===== Data provided =====

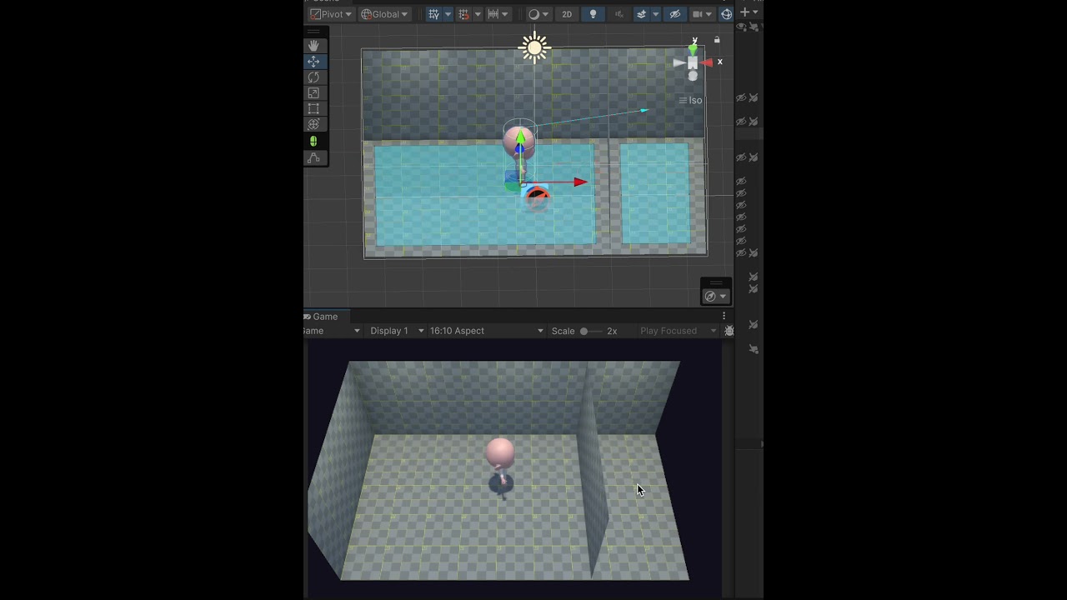Select the combined Transform tool
This screenshot has height=600, width=1067.
(314, 123)
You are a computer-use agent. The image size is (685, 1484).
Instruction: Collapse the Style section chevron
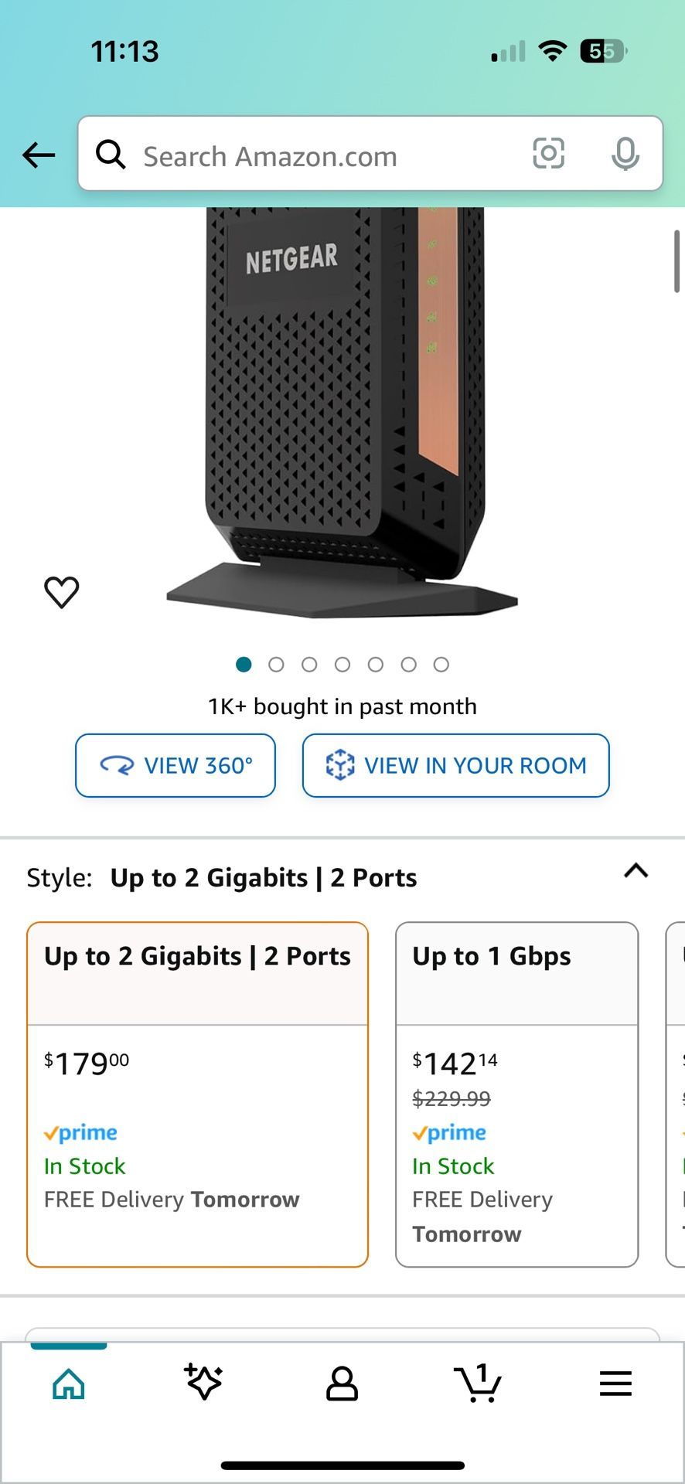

=====

Work order:
Return the line containing "You are a computer-use" and every line after it through the end of the records above, exactly and nothing else, but not the pictures.

Result of this task:
You are a computer-use agent. The image size is (685, 1484).
Instruction: Collapse the Style section chevron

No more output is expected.